February 2016 supernova in the constellation Draco

SN 2016aps (also known as PS16aqy and AT2016aps) is the brightest and most energetic supernova explosion ever recorded. It released more energy than ASASSN-15lh. In addition to the sheer amount of energy released, an unusually large amount of the energy was released in the form of radiation, probably due to the interaction of the supernova ejecta and a previously lost gas shell.

==Overview==
The event was discovered on 22 February 2016 by the Panoramic Survey Telescope and Rapid Response System (Pan-STARRS) in Hawaii, with follow-up observations by the Hubble Space Telescope. The supernova occurred at a high z-value indicating a distance of 3.6 billion light-years. and is located in the constellation Draco. The maximum apparent magnitude was 18.11, the corresponding absolute magnitude −22.35.

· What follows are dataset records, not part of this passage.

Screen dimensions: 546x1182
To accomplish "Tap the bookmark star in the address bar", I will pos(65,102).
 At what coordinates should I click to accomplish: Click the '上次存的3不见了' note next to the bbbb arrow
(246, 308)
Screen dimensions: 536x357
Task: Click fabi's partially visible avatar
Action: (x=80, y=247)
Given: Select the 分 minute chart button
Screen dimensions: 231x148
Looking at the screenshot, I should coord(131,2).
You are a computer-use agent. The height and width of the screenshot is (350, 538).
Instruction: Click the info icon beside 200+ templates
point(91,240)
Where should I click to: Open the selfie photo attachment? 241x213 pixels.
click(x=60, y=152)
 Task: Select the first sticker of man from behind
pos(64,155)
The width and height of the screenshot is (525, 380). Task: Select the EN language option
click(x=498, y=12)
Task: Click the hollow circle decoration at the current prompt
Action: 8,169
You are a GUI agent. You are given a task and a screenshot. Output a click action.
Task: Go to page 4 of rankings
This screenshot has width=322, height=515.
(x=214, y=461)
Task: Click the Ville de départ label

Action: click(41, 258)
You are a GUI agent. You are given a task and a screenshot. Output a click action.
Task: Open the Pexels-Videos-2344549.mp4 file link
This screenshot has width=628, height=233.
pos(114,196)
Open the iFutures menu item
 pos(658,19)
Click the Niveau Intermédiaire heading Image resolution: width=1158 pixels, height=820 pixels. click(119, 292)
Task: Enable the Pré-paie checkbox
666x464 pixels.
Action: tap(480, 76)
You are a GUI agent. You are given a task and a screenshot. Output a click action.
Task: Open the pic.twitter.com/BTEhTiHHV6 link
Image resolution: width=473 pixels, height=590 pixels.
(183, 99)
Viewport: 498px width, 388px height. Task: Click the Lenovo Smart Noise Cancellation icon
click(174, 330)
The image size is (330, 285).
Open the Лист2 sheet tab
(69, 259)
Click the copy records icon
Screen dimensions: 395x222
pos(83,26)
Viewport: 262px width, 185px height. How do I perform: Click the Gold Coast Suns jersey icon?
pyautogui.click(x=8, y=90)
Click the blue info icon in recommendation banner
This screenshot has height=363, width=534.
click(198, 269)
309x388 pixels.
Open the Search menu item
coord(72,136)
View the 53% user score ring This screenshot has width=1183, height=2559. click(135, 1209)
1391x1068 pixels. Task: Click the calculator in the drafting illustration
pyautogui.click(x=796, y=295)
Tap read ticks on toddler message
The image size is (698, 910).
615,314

The progenitor star is estimated to have had at least 50 to 100 solar masses. The spectrum of SN 2016aps revealed significant amounts of hydrogen, which is unexpected for supernovae of this type, which usually occur after nuclear fusion has consumed most of the star's hydrogen and the stars have shed the remaining hydrogen atmosphere. This led researchers to the theory that the progenitor star formed only shortly before the event from the merger of two very large stars, creating a "pulsational pair instability" supernova or possibly a full pair instability supernova.